O’Connor spent the next two and one-half years as an Italian POW at the Castello di Vincigliata near Florence. He made three attempts to escape finally succeeding after the Italians surrendered in September 1943. Upon his return to England O’Connor was promoted to Lieutenant General and given command of VIII Corps for the Normandy invasion. VIII Corps fought from Caen to the Rhine. On 27 November 1944 O’Connor was transferred to India. Promoted to full General he finished the war as General Officer Commanding in Chief of the Northwestern Army in India.

Drang Nacht Osten

Conventional wisdom holds that the rigidly binding alliance system made World War One inevitable once the initial spark had been struck; that when Austria-Hungary declared war on Serbia the other Great Powers were drawn into the vortex like rudderless ships into a maelstrom. That perception is true as far as it goes but is not entirely accurate. There were alternative scenarios that could have played out. In the same manner conventional wisdom holds that Germany was locked into the Schlieffen Plan. That impression is also not entirely true. The Schlieffen Plan dominated strategic military thinking however, Germany had numerous contingency war plans including a plan to hold in the west and strike first against Russia. Under this plan General Hermann von Staab, Chief of the Railway Department, guaranteed delivery of four armies totaling one million men to the Eastern Front in ten days. Regular exercises were conducted, just as they were for the Schlieffen Plan, to ensure mobilization schedules, railroad timetables, etc., were kept up to date. The fact that General Staab put seven armies totaling nearly two million men on the Western Front in a similar period of time gives credence to the validity of the Russia First Plan.

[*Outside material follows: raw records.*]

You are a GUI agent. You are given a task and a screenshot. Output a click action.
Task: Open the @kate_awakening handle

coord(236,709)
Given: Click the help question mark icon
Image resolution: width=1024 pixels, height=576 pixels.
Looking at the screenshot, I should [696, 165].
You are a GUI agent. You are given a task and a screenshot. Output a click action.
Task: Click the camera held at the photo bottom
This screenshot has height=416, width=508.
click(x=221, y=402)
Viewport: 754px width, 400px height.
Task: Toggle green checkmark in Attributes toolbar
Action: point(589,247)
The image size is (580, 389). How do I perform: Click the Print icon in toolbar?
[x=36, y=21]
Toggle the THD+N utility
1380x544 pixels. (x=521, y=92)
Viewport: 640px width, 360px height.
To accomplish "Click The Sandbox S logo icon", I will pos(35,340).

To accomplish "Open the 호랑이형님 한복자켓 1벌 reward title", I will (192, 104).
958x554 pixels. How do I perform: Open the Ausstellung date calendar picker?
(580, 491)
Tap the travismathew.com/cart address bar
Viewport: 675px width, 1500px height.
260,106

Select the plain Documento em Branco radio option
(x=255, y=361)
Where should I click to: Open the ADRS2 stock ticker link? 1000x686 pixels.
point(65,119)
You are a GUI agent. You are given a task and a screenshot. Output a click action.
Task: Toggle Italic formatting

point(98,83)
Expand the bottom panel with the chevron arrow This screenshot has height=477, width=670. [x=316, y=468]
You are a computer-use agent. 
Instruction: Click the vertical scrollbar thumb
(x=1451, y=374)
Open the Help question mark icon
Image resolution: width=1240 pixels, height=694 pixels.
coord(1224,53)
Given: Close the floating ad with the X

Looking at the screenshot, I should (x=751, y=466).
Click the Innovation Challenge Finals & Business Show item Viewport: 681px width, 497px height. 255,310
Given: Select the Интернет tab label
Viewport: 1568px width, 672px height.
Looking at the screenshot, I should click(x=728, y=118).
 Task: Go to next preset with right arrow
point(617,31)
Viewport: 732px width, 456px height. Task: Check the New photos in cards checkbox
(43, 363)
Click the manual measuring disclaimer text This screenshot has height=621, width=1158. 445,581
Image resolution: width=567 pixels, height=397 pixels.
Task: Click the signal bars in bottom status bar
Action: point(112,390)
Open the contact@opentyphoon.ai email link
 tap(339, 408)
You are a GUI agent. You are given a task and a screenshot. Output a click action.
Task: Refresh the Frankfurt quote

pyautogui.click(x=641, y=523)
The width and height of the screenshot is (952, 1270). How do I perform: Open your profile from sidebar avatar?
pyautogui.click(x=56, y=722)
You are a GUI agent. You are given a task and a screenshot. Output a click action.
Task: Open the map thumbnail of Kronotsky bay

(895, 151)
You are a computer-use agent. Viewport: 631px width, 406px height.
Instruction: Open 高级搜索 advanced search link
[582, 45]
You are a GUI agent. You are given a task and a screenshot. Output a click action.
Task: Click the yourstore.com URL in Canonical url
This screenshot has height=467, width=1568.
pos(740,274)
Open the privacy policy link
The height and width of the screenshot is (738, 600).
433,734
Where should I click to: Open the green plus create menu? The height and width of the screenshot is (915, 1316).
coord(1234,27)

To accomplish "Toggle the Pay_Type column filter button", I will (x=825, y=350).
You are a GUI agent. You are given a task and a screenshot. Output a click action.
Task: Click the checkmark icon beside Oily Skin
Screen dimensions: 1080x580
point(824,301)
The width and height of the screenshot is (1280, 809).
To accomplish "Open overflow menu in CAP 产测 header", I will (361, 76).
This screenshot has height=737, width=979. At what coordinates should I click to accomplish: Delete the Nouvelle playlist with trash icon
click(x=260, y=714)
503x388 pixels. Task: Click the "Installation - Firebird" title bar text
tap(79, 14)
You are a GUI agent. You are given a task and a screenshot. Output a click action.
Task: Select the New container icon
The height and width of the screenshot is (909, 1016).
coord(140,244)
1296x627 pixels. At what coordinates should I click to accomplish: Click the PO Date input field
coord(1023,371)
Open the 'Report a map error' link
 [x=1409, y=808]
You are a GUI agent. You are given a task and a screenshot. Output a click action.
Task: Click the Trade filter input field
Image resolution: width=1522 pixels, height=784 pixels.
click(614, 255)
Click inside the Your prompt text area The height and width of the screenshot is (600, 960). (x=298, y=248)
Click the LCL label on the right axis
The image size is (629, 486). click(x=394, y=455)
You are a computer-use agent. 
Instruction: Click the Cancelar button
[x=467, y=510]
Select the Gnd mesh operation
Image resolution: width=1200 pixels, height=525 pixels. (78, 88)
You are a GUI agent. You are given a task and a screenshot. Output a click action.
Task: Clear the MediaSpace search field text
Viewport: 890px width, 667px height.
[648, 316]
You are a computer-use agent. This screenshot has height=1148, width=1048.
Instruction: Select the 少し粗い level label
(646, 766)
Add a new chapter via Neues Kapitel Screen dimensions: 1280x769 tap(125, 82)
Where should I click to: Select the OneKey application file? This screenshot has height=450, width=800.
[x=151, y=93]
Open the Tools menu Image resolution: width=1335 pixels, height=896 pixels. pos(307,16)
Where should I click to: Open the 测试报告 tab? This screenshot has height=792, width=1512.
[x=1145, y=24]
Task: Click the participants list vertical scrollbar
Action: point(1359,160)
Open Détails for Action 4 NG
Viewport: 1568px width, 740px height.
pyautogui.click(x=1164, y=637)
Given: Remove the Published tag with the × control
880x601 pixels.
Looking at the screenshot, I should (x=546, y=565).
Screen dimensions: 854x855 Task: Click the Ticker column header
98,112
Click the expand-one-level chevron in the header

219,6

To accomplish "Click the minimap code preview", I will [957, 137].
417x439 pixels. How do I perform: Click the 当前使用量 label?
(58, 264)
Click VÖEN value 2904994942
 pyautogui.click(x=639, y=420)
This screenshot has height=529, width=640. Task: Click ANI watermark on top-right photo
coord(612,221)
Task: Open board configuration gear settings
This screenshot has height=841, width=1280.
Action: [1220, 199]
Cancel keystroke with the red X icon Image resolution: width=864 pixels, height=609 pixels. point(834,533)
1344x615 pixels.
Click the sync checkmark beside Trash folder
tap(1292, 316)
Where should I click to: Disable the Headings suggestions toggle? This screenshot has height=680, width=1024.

For a brief moment Kaiser Wilhelm II, grandson of Queen Victoria, considered implementing the Russia First alternate plan, rather than go to war with his English cousins. Summoning his closest advisors to the Charlottenburg Palace Wilhelm expressed his concerns regarding the events that were beginning to spin out of control. Unfortunately for millions of young men General Helmuth von Moltke II (Moltke the Younger), Chief of the German General Staff, after a heated and protracted argument convinced the Kaiser to press forward with the Schlieffen Plan over the strenuous objections of Admiral Tirpitz who was not eager to throw his prized fleet against the Royal Navy. The rest as they say is history but consider for a moment the possibilities had Germany marched east. Without the violation of Belgian neutrality there was no casus belli for England to enter the war, hence no need for the U-Boat campaign that eventually drew the United States into the fray. If France had honored her commitments to Russia she would have been forced to attack on a narrow and heavily fortified front or been placed in the awkward position of drawing worldwide censure for crossing the Belgian border herself. The onus of armed aggression would have fallen on France and Russia rather than Germany, an important diplomatic distinction and a clever political maneuver had it been made. Under those circumstances Italy might have honored her commitment to the Central Powers rather than joining the Triple Entente (Allies) as she did historically. Considering what Germany accomplished at Tannenberg with 170,000 men and the Masuria Lakes with 215,000 men the prospects for Russia would have been dismal at best. It is a pity that no one in a position of power recalled the words attributed to Otto von Bismarck, “The whole of the Balkans is not worth the bones of a single Pomeranian Grenadier.”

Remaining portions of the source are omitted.